3. Marginalization by numerical quadrature¶
[1]:
# Colab setup ------------------
import os, sys, subprocess
if "google.colab" in sys.modules:
cmd = "pip install --upgrade bebi103 watermark"
process = subprocess.Popen(cmd.split(), stdout=subprocess.PIPE, stderr=subprocess.PIPE)

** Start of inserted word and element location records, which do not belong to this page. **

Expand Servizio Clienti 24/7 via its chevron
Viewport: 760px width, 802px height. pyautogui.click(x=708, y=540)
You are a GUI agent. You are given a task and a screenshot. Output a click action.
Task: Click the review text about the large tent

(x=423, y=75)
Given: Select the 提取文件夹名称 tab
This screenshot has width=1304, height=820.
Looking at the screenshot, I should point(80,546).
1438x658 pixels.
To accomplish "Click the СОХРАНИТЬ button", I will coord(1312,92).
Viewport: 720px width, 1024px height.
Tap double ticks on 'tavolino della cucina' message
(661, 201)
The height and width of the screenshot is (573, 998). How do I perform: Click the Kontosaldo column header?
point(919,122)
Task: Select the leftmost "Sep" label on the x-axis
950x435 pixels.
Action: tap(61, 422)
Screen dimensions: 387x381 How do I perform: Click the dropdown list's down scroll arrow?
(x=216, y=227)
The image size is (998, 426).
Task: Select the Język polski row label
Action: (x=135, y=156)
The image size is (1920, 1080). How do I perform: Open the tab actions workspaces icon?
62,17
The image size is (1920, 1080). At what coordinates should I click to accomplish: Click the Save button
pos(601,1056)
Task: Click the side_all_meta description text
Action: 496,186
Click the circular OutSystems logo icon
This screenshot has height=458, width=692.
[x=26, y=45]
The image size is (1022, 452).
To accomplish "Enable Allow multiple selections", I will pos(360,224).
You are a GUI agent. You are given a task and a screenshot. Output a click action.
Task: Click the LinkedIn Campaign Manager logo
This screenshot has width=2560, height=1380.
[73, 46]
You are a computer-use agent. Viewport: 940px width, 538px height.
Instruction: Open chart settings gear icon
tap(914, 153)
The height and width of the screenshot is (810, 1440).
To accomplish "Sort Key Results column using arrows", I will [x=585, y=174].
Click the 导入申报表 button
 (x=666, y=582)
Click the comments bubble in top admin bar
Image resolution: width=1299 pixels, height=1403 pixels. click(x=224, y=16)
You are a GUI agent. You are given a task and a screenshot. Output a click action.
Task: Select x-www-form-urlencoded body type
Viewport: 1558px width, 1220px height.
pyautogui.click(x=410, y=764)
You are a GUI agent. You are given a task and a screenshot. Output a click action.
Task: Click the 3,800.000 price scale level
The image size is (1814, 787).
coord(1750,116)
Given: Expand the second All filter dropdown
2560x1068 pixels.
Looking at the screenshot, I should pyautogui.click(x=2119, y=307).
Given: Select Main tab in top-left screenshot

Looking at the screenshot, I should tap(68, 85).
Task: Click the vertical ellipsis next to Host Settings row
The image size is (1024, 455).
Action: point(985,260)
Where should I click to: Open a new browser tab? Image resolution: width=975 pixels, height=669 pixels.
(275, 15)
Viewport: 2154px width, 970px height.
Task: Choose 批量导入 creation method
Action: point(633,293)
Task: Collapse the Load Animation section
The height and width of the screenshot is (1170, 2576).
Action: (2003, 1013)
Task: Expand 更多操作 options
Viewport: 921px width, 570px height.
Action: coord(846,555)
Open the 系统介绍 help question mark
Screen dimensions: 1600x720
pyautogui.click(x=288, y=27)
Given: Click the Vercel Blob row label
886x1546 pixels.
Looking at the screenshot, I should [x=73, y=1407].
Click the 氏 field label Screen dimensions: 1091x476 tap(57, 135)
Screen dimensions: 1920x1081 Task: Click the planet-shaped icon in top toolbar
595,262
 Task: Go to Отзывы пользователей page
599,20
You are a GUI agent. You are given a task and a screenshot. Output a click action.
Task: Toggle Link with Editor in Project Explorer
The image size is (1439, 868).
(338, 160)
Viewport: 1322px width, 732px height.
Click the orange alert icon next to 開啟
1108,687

stdout, stderr = process.communicate()
data_path = "https://s3.amazonaws.com/bebi103.caltech.edu/data/"
else:
data_path = "../data/"
# ------------------------------
import numpy as np
import pandas as pd
import scipy.integrate
import scipy.stats as st
import bebi103
import holoviews as hv
hv.extension('bokeh')
bebi103.hv.set_defaults()
We will continue working with the spindle length data set, this time using the tubulin conservation model. We’ll start by loading in the data set and making a plot to remind us of the structure of the data.
[2]:
# Load in Data Frame
df = pd.read_csv(os.path.join(data_path, 'good_invitro_droplet_data.csv'), comment='#')
# Pull out numpy arrays
ell = df['Spindle Length (um)'].values
d = df['Droplet Diameter (um)'].values
# Make a plot
hv.Scatter(
data=df,
kdims='Droplet Diameter (um)',
vdims='Spindle Length (um)',
)
Data type cannot be displayed:
[2]:
The tubulin conservation model¶
In the tubulin conservation model, the spindle length depends on the droplet diameter \(d\) according to
\begin{align} l(d;\gamma, \phi) = \frac{\gamma d}{(1 + (\gamma d/\phi)^3)^\frac{1}{3}}. \end{align}
Note that \(0 \le \gamma \le 1\) and \(\phi\) is again positive. We again assume that the measurements are Normally distributed about this theoretical curve. We assume a Uniform prior for \(\gamma\), giving a generative model of
\begin{align} &g(\phi) = \text{constant} \\ &\gamma \sim \text{Uniform}(0, 1) \\ &g(\sigma) = 1/\sigma \\ &l_i \sim \text{Normal}(l(d_i;\gamma,\phi), \sigma) \;\forall i. \end{align}
Analytical marginalization¶
The posterior distribution is
\begin{align} g(\gamma, \phi, \sigma \mid \{d_i, l_i\}) \propto \frac{1}{\sigma^{n+1}}\,\exp\left[-\frac{1}{2\sigma^2}\sum_{i=1}^n\left(l_i-\frac{\gamma d_i}{(1 + (\gamma d_i/\phi)^3)^\frac{1}{3}}\right)^2\right], \end{align}
a trivariate distribution. We cannot really visualize a tri-variate distribution, so we need to marginalize the distribution. If we want the marginalized posterior \(g(\gamma, \phi \mid \{l_i\})\), we can analytically marginalize out \(\sigma\). We again use the fact that
\begin{align} \int_0^\infty \mathrm{d}\sigma \,\frac{1}{\sigma^{n+1}}\,\mathrm{e}^{-x/2\sigma^2} \propto x^{-n/2}. \end{align}
to get
\begin{align} g(\gamma, \phi \mid \{d_i, l_i\}) = \int_0^\infty \mathrm{d}\sigma\,g(\gamma, \phi, \sigma \mid \{d_i, l_i\}) \propto \left(\sum_{i=1}^n\left(l_i-\frac{\gamma d_i}{(1 + (\gamma d_i/\phi)^3)^\frac{1}{3}}\right)^2\right)^{-n/2}. \end{align}
We can then plot this marginalized posterior, which contains information about the two parameters we care most about, \(\phi\) and \(\gamma\), as a contour plot. First, we code up a function to compute the log marginalized posterior.
[3]:
def theor_spindle_length(gamma, phi, d):
"""Compute spindle length using mathematical model"""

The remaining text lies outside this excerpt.